Monika Dzieciatkowska¹, Marci Copeland², Jinsam You², Jean-Pierre Wery² and Mu Wang^1,2

¹Department Biochemistry and Molecular Biology, Indiana University School of Medicine, Indianapolis, Indiana 46202, USA. ²Monarch Life Sciences, Indianapolis, Indiana 46202, USA.

Abstract

Traditionally, antibody-based assays, such as enzyme immunoassay (EIA), enzyme-linked immunosorbent assay (ELISA) and radioimmunoassay (RIA), are the primary tool for the targeted quantification of a specific protein. An antibody-based assay can be run at high-throughput and has extraordinary sensitivity and specificity. In the cases where antibody-based assays exist, the process of validating biomarker candidates can be relatively straightforward. However, the antibody-based approach is limited by the lack of availability of antibodies with high specificity.

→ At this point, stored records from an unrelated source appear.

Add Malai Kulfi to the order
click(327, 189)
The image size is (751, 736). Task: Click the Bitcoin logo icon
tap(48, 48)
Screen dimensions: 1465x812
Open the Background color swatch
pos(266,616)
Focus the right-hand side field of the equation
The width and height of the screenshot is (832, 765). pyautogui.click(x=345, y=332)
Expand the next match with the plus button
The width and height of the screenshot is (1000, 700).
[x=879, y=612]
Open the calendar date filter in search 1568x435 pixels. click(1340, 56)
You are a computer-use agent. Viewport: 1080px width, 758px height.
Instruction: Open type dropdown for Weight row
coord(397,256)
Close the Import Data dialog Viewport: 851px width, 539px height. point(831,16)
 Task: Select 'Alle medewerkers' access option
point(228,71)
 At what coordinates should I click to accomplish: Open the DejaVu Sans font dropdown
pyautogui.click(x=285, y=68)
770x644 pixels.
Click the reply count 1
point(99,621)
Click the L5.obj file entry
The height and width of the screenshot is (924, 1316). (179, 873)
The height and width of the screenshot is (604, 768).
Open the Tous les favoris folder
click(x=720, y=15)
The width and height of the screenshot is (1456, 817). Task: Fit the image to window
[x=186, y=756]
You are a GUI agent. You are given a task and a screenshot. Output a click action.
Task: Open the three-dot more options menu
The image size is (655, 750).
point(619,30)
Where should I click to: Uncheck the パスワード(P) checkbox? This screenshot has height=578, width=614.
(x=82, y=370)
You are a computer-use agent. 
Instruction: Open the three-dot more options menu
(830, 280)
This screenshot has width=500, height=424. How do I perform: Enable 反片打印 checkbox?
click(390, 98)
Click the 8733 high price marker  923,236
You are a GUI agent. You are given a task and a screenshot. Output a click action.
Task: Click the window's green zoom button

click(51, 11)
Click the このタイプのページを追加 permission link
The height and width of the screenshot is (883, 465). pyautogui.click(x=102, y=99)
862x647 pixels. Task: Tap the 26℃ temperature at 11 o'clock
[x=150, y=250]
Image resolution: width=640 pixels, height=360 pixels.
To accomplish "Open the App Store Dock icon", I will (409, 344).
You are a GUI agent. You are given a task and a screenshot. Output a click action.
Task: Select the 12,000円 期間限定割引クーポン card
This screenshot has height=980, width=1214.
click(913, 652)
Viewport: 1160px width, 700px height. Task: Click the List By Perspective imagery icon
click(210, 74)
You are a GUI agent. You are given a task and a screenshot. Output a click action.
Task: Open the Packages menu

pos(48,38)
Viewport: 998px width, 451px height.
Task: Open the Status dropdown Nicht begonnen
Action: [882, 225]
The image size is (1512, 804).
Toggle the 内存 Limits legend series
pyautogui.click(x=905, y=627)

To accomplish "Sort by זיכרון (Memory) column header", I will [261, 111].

The development of a high quality antibody-based assays can be costly, time-consuming and a resource-intensive effort. Another disadvantage of antibody-based assays is that they often do not discriminate closely related isoforms. While the antibody development is central to the success of antibody-based platform, mass spectrometry (MS) provides alternative and complementary approach to existing antibody-based assays. The MS-based assays are becoming very popular for quantitative candidates proteins detection in a complex biological mixture. In the present paper, an in-house developed mass spectrometry (MS)-based assay was compared to a commercially available EIA in reproducibility, measurement accuracy, and dynamic range using rat procollagen type-I N-terminal propeptide (P1NP) as a model.